Turn the part that opens with the line containing "At what (x,y)" and closes with the line containing "Looking at the" into a Markdown table with the columns Row and Line, one numbered row per line. Skip blank lines and leave the pictures out.

- Data excerpts -
──────────────────────────────

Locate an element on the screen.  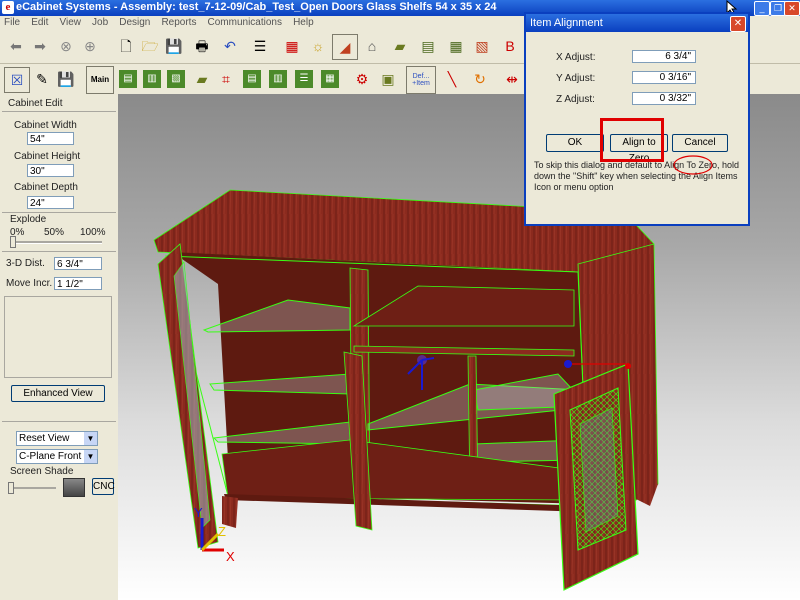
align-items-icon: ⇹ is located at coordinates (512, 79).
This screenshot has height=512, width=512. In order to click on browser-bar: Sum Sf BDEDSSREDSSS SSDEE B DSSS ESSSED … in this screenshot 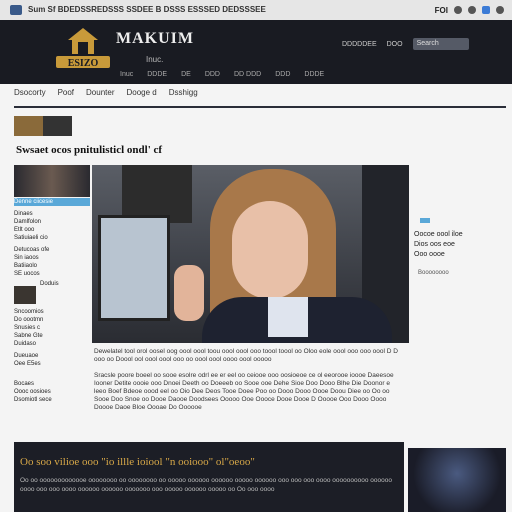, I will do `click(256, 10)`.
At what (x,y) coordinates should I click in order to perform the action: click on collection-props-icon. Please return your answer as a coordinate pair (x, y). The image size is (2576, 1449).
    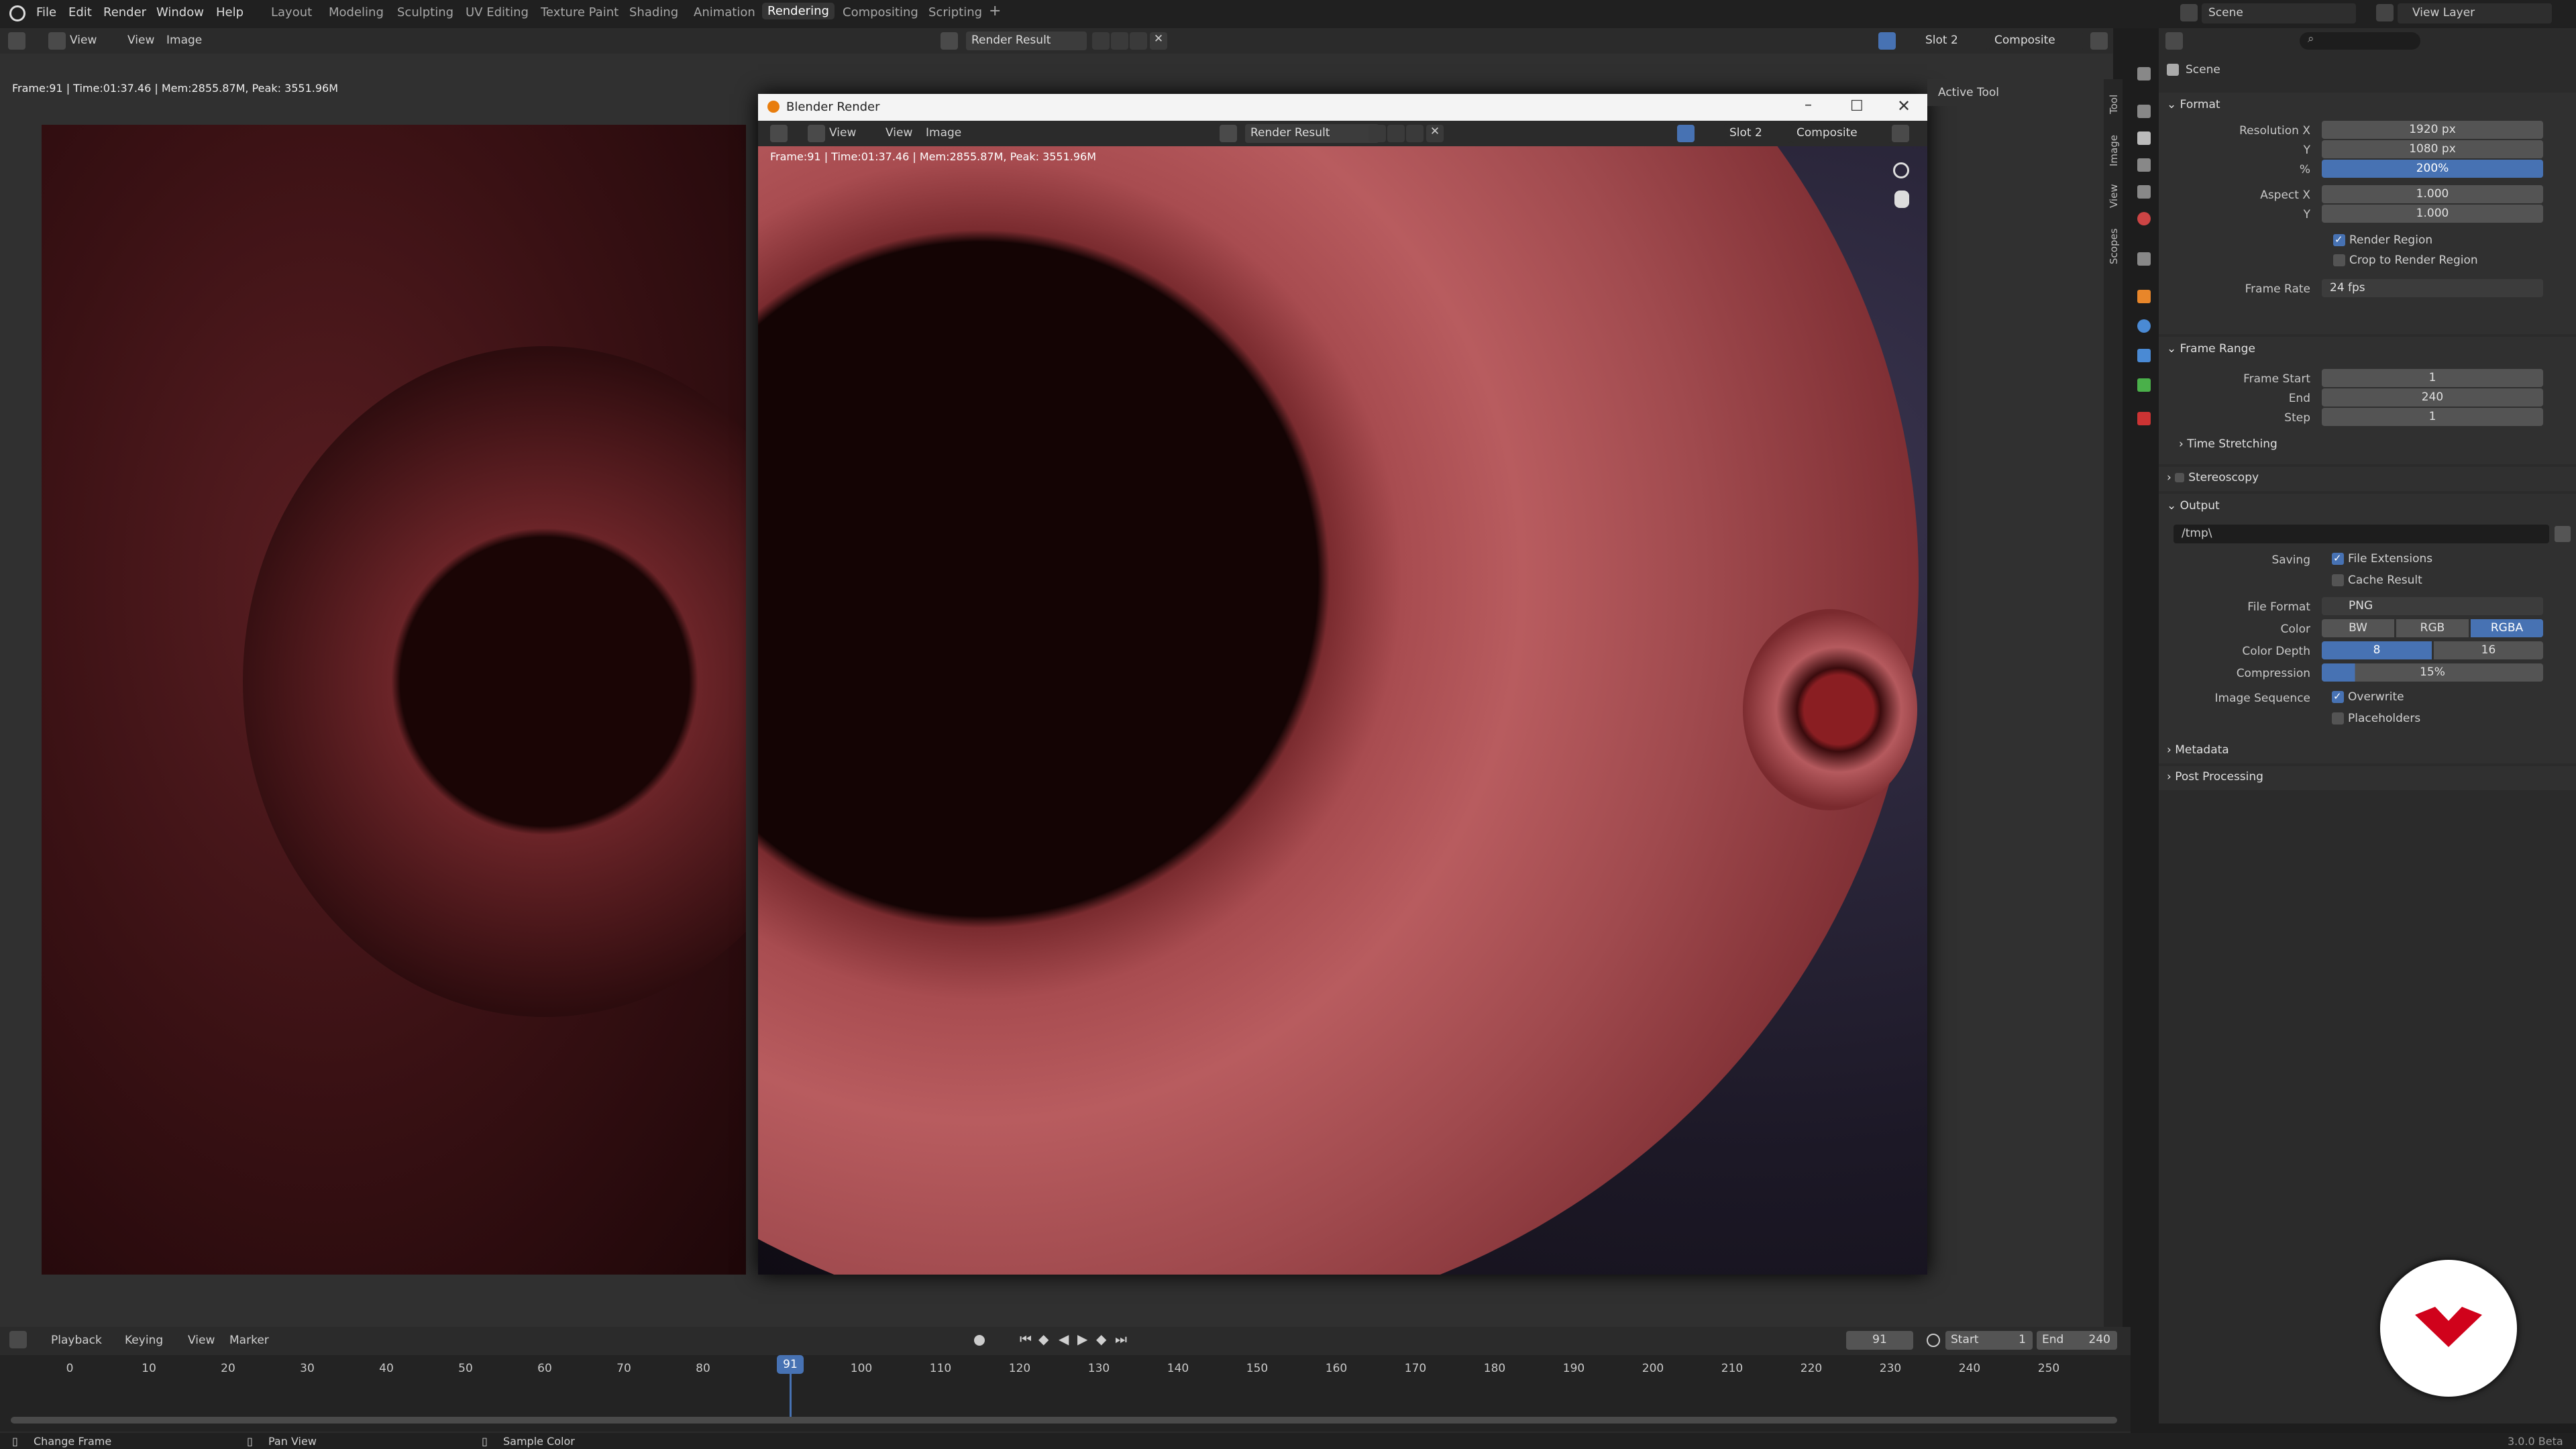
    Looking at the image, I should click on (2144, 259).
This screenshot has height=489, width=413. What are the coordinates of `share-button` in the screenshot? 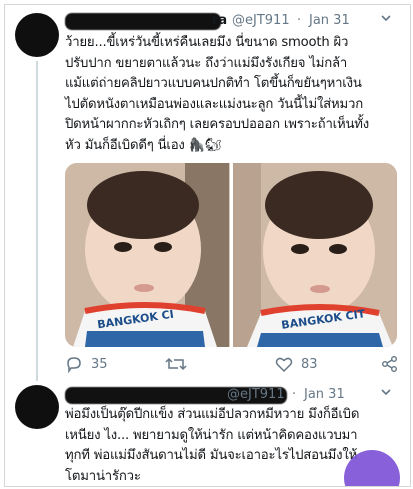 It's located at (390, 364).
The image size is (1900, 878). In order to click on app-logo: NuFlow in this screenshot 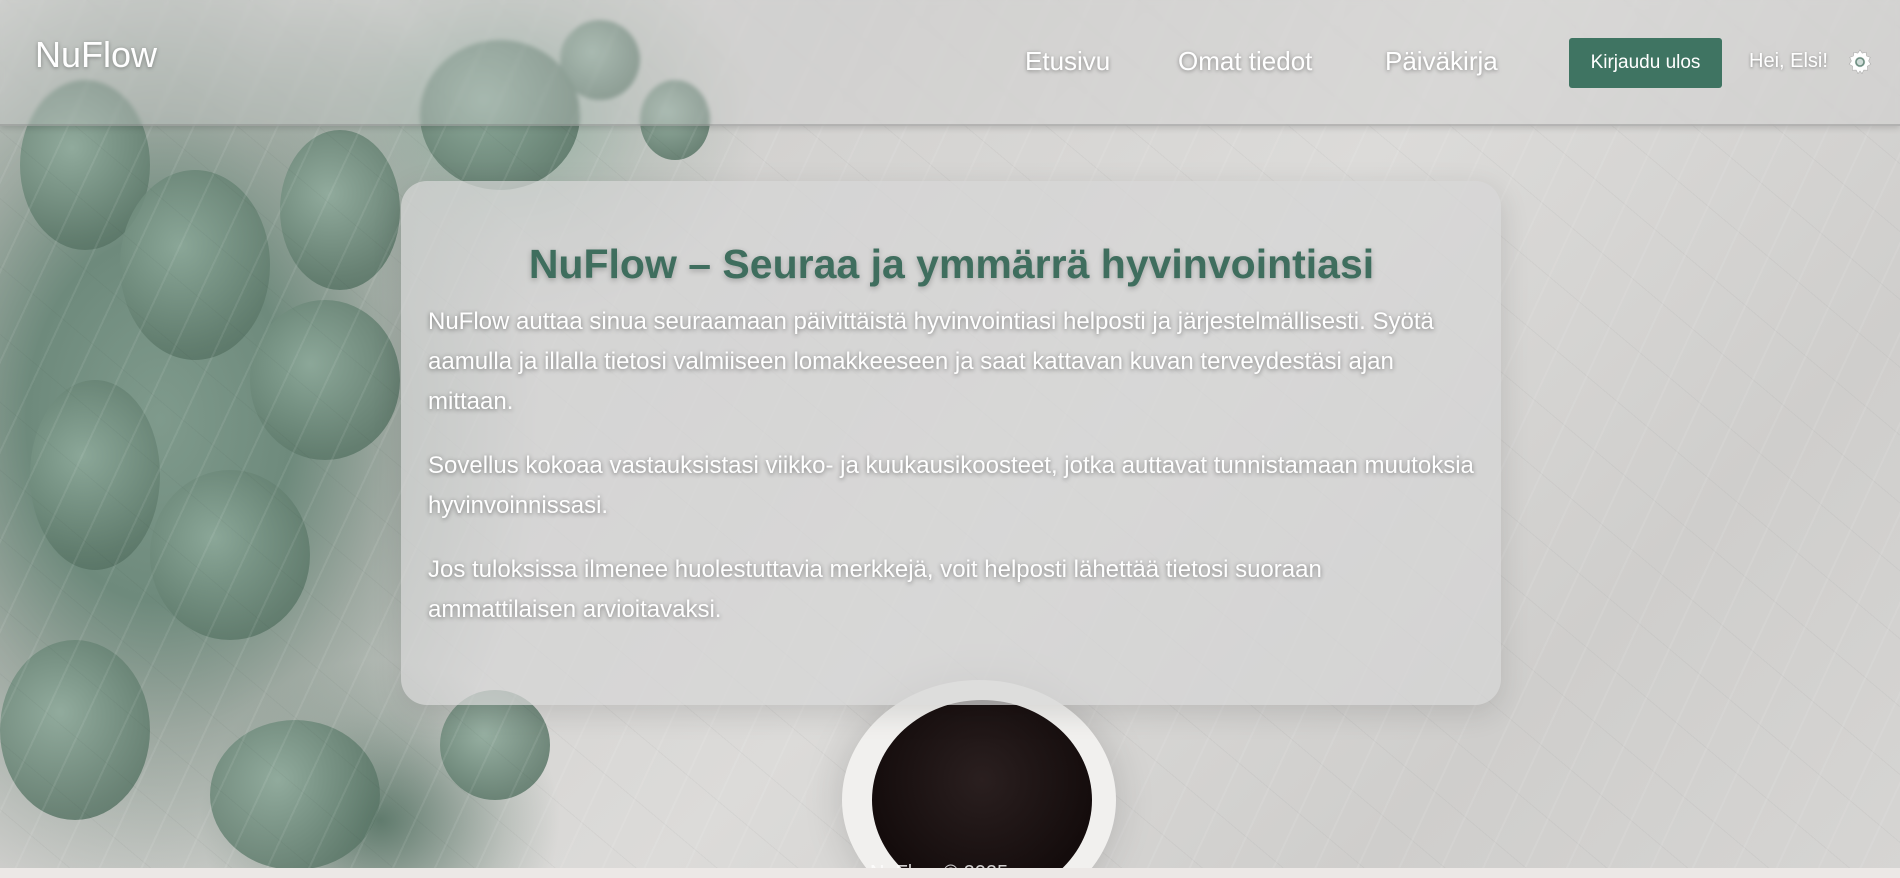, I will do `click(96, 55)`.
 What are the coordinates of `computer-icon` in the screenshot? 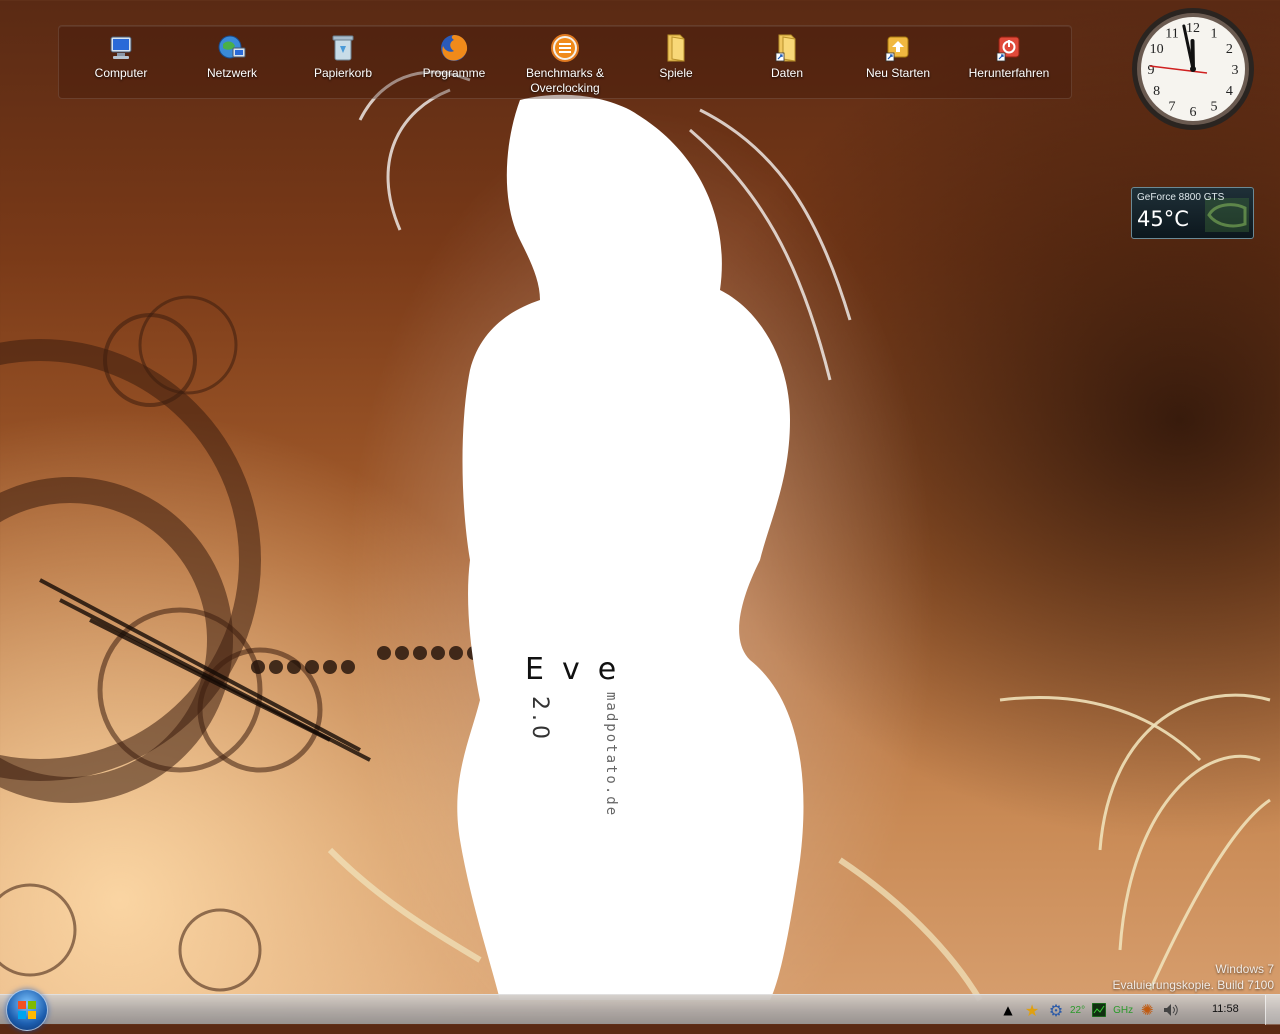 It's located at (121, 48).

──────────────────────────────

- Result of this task -
| Row | Line |
|---|---|
| 1 | At what (x,y) coordinates should I click in order to perform the action: click on collection-props-icon. Please return your answer as a coordinate pair (x, y). The image size is (2576, 1449). |
| 2 |     Looking at the image, I should click on (2144, 259). |